Pro Arte pleasures: celestial, yet down-to-earth
By Susan Larson
Maestro Gisèle Ben-Dor did not start this concert with a bang. With an undulation of her batonless hand that was reminiscent of an Indonesian dancer, she asked her orchestra to join with a high sweet tone that had been sounding since the world began. So commences Aaron Jay Kernis’ “Musica Celestis for Strings,” which he has described as “inspired by medieval angels singing God’s praises eternally.” The achingly pure sustained opening, with high tones grazing one another and floating away again, sounded like the music of the spheres.
Eternity is a long time, however. Despite a radiant string sound and tender violin solos by Kristina Nilsson and Pattison Story, the piece lapsed back to earth. The middle section’s whooshing sounds (the passing of fast-lane angels?), an accelerando and the unfulfilled threat of a fugue did not cause the piece to take wing and catch the light again.
Pianist Soomi Lee, who has been active in this area as a chamber player and teacher, made her debut with Pro Arte in Chopin’s F-minor Concerto. Her opening gambit came off as rather stiff, as if the piano were fighting her. Rubato hesitated rather than lingered, and fast notes blurred together. During tuttis she seemed overmatched by an orchestration notorious for its too-subordinate role.
However, in the perfumed love-dream of the adagio Lee showed that she is a poet. This soaring bel canto aria was inspired by the adolescent Chopin’s crush on a young singer, and the extravagant decorations of the big tune gave Lee a chance to shatter the tender stream of melody into shimmering sprays of coloratura. In the recitative, over trembling strings her impassioned cries and confessions were lovingly shaped, wanting only more dynamic diversity at the loud end.
The mazurka movement presented some togetherness problems for the orchestra, but elicited flashes of temperament from Lee. She caught fire and played well, but the swagger and self-display of the Polish dance eluded her until the final moments.

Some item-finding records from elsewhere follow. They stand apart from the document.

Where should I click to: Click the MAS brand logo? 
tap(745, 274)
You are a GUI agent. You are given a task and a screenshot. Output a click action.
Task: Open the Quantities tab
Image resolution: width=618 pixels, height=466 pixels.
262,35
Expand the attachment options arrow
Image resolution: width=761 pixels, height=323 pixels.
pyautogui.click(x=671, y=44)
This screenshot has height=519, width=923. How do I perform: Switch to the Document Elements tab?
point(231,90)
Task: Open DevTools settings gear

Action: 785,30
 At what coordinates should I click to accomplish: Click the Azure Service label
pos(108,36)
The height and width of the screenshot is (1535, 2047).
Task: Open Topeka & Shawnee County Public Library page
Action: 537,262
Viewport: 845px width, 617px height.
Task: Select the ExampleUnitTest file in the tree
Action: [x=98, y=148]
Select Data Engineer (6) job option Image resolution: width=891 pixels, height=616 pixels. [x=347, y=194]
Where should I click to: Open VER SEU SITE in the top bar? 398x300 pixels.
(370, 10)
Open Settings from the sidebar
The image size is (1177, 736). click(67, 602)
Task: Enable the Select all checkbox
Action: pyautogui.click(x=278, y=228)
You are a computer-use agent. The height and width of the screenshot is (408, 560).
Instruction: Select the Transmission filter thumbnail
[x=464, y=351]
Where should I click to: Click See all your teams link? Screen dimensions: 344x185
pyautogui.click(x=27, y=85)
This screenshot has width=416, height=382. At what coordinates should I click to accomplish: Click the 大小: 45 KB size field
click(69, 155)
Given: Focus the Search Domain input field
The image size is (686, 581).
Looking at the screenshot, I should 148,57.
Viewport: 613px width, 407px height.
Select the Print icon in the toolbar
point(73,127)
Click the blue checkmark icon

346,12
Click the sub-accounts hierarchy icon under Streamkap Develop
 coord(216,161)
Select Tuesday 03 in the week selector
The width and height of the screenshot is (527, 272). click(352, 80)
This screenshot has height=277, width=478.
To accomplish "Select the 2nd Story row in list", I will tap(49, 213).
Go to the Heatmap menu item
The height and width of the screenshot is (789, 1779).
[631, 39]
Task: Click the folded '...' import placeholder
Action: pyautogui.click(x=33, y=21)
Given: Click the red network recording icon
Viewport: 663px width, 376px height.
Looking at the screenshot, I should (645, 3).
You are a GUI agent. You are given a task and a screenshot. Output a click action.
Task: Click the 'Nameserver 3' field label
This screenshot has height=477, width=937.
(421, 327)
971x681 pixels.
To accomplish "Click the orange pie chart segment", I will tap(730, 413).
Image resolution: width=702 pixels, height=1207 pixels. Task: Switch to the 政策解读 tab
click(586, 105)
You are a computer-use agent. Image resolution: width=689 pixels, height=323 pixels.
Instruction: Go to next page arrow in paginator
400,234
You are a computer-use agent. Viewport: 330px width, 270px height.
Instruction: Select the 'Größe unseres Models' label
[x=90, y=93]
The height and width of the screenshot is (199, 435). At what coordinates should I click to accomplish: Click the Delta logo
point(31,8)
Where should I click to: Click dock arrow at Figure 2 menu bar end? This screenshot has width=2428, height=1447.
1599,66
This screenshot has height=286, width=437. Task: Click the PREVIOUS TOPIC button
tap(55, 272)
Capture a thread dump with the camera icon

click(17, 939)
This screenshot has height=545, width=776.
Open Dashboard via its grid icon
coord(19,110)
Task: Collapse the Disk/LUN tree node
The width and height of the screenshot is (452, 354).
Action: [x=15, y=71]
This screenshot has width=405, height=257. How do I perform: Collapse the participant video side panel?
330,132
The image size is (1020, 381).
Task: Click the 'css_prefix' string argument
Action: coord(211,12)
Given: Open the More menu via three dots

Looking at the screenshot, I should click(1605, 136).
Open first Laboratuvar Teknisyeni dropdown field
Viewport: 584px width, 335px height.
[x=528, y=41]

The orchestra took us on a dazzling, sparks-flying ride through Haydn’s Symphony 104. Ben-Dor has wonderful physical eloquence (her elbows speak volumes) and the group mirrored her gestural vocabulary in sound. Everything they did had wit, color and sculptural shape – even the silences. The coy stretchings of time and surprising depths of feeling in the great trio of the minuet called up the goose bumps. The final movement’s earth-sprung peasant tune and countertheme of courtly melancholy were turned inside out and upside down in a development of such health and humanity that you felt utterly satisfied – until you heard the recap and coda and realized that you had seriously underestimated your capacity for joy.